I pulled into the shoulder and flashed my hazards, the sands piled off the side of the pavement strobing in yellowed light. The waves barely whispered where just before they were crashing. It was just as I’d heard. Quiet. Impossibly still.

But not calm. Not peaceful or empty.

No, they were there too. Just beyond the muffled sounds of breaking waves were the ones with answers, waiting with impatient restraint.

So I walked to the water, my adidas sinking into wet sand, and asked, “Can I see her?”

By “her” of course I meant my aunt. The one that baked my siblings and me a cake each year on our respective birthdays. The one that comforted me after my prom date was found kissing my friend in the bathroom. The one that died of pneumonia a week earlier.

In my grief I sought closure. I needed to say goodbye to her kind eyes, not the ashes that remained. After six days of driving up and down PCH I found it, the place where the other side is closest. I asked for my aunt and suddenly the quiet was gone. The crashing of waves returned full force, soaking my sand-crusted sneakers.

I returned to my car feeling cold and stupid. Stupid for not noticing the water rushing in. Stupid for believing the stories of the veil. Stupid for chasing ghosts. When I got back to the road cars raced by, making it hazardous to get to the driver’s seat. It was difficult to notice anything other than the uncomfortable squish of my soles against the gas and my own self-loathing. My driving probably suffered from my foul mood so I decided to be forgiving to my fellow drivers, or at least as forgiving as anyone raised in the aggressive roads of Southern California could be.

The entire drive home cars honked as I waited for little old women walking dogs to cross the street.

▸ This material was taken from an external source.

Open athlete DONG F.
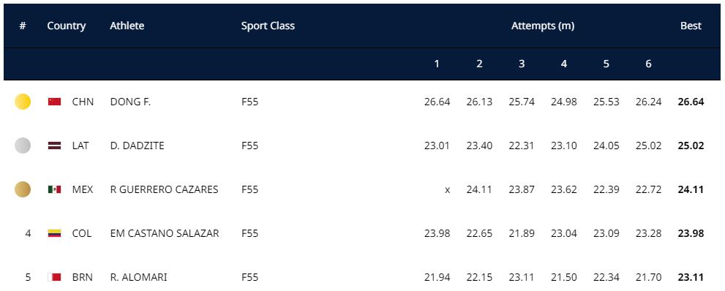 pyautogui.click(x=130, y=102)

They honked as I yielded to teens in their over-capacity cars. I’m not sure I had ever heard such a violent array of horns as I did on that drive. By the time I walked into my lonely apartment my adidas were still wet and I had developed a headache from clenching my jaw. Carelessly, I flicked on the lights.

That was when I realized my apartment was not as lonely as I had thought.

There in front of the TV sat my aunt, laughing at some movie I couldn’t see from this angle. I rushed to her and threw my arms around her fragile shoulders only to hit the back of the sofa with enough force that I worried I might have rebroken my nose. Confused, I sat back on my heels.

My aunt continued to giggle soundlessly and hide her face behind her hands as she did when watching The Holiday. As if I hadn’t just passed through her. I turn around to see the TV dark, just as I had left it before I set out for my nightly drive. But my aunt sat on my couch, as she had countless nights before, laughing at a phantom movie that was, like her, inaccessible to me. The ones beyond the veil had answered my question but I received none of the closure I had expected. Instead, I was now cursed to live beside my beloved aunt without ever receiving acknowledgement of my presence. Living here, as my phantom aunt continuously played out an evening visit, I felt that I was the ghost.

It turned out that my aunt was not the only dead person I was suddenly able to see. Everywhere I saw people’s dearly departed, acting out their daily lives despite no longer living. I cannot tell the difference between the dead and the living at a glance, so I’ve become hesitant to interact with any person at all for fear they will ignore me. Every instance I misjudge the dead for the living leaves me feeling closer to a shadow than a person.

I no longer judge the drivers that impatiently blare their horns as I yield to phantoms that only I can see. These drivers at least prove my existence, they remind me I am alive. So I continue to take my nightly drives along PCH, like a phantom on its track. When people ask me how to find the place where the veil grows thin, I tell them.

I tell them the ones beyond the veil have answers and they might even give you the one you want to hear. They ask for nothing in return but it is not benevolence. I received my answer and now I will live the rest of my days questioning whether I am truly alive. So if you reach a deserted strip of road, somewhere on PCH, where the seagulls avoid and the wind doesn’t blow, I urge you to just drive by.